▶ _Written task_
Can you convert the stretch from the start of the records through the line containing "will click(x=343, y=282)." into a Markdown table with the columns Row and Line, numbering each line and leaving out blank ones?

***

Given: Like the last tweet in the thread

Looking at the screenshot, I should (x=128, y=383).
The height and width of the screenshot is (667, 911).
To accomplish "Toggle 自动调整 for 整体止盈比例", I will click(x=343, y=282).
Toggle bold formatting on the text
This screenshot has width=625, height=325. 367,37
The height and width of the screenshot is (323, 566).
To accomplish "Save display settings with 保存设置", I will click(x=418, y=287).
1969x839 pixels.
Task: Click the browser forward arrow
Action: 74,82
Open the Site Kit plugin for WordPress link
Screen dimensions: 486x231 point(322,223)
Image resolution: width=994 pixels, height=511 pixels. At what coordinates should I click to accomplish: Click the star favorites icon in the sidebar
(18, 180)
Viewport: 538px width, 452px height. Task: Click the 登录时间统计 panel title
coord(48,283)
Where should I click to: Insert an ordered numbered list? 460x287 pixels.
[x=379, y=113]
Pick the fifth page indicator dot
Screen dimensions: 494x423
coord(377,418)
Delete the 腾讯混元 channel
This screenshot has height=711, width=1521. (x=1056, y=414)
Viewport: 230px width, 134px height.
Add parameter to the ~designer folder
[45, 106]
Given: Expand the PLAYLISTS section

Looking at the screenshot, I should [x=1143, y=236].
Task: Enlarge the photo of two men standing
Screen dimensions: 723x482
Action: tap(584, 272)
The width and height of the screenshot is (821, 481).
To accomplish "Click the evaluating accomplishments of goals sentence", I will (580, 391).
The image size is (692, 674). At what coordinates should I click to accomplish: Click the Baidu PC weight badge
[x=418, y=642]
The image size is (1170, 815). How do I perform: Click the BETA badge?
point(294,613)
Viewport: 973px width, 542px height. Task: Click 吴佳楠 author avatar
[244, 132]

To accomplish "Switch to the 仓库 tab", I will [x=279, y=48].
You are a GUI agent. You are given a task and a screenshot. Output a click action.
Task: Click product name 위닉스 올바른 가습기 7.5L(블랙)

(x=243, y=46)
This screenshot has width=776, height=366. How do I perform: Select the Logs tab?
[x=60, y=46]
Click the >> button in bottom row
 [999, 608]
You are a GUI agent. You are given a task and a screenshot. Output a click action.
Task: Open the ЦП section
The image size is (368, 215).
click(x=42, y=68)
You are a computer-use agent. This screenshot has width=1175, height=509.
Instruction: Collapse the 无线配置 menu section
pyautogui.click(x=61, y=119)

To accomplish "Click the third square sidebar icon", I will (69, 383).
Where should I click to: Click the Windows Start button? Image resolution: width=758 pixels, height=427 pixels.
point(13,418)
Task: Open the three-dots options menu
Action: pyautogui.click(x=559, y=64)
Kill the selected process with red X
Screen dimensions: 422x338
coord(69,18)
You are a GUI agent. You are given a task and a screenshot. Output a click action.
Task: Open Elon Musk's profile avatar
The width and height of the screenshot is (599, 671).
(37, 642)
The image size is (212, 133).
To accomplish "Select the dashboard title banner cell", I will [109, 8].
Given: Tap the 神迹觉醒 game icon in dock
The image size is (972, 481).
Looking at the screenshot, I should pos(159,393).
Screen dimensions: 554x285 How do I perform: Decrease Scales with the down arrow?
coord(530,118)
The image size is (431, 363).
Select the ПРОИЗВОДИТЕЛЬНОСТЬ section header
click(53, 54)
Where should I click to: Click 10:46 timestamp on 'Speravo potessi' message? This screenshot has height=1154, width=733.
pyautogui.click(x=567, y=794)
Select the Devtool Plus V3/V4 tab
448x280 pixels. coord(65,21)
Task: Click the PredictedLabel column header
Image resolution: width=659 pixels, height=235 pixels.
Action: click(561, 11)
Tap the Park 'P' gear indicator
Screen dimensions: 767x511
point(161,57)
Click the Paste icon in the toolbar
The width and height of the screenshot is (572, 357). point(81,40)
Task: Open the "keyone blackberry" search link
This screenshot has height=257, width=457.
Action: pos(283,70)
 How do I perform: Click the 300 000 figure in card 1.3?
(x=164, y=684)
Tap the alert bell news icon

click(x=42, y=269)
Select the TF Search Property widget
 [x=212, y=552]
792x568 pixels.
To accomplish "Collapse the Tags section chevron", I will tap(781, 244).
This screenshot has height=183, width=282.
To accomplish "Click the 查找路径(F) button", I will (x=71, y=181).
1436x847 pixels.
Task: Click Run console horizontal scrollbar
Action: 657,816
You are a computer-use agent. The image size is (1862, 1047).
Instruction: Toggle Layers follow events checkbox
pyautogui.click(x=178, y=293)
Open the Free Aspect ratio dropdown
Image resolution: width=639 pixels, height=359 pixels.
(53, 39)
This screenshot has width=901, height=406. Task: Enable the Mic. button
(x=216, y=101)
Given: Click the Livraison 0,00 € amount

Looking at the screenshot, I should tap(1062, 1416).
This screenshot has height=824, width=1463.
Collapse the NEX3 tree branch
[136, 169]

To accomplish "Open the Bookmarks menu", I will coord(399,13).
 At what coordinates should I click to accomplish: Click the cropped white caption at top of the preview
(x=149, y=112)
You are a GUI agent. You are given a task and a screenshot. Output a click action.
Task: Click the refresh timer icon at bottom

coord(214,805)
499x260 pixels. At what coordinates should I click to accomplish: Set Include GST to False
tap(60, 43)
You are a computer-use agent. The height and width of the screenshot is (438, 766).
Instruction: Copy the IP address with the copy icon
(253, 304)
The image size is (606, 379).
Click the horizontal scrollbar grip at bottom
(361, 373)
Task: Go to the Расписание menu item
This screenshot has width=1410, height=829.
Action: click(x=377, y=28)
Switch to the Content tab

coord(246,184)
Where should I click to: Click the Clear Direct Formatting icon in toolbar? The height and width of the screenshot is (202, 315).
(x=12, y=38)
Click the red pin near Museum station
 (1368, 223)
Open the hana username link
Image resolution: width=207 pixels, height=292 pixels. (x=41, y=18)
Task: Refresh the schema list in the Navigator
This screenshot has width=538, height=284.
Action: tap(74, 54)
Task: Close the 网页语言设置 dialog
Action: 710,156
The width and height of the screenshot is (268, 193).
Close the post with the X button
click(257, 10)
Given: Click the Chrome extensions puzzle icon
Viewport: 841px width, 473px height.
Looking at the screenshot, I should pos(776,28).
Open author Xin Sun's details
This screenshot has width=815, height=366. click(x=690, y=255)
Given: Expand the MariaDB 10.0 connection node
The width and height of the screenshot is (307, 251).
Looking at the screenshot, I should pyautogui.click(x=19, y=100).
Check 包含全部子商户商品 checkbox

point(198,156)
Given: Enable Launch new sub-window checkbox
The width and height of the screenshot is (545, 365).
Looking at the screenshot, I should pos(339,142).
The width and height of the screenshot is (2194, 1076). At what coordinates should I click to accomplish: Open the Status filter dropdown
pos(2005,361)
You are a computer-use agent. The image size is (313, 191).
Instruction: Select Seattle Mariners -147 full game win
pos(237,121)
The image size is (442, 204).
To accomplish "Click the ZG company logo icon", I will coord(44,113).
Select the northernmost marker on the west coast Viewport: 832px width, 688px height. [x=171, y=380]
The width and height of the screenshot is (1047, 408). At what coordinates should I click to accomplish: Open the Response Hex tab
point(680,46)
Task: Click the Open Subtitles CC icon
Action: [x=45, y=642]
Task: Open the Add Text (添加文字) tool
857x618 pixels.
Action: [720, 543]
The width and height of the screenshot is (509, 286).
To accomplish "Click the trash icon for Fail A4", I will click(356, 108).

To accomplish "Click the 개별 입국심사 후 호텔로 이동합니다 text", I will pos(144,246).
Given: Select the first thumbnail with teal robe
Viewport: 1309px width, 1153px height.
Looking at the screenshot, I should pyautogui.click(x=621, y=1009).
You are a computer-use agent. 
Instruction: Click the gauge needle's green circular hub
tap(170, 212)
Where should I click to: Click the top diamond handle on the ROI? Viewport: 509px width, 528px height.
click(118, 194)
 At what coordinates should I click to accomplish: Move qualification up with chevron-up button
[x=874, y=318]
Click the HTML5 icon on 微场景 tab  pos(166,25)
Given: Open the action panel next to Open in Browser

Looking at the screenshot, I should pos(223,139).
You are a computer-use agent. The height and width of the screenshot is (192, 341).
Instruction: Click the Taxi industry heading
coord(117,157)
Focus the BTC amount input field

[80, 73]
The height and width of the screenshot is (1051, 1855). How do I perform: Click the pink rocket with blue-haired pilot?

***

▶ _Written reply_
| Row | Line |
|---|---|
| 1 | Given: Like the last tweet in the thread |
| 2 | Looking at the screenshot, I should (x=128, y=383). |
| 3 | The height and width of the screenshot is (667, 911). |
| 4 | To accomplish "Toggle 自动调整 for 整体止盈比例", I will click(x=343, y=282). |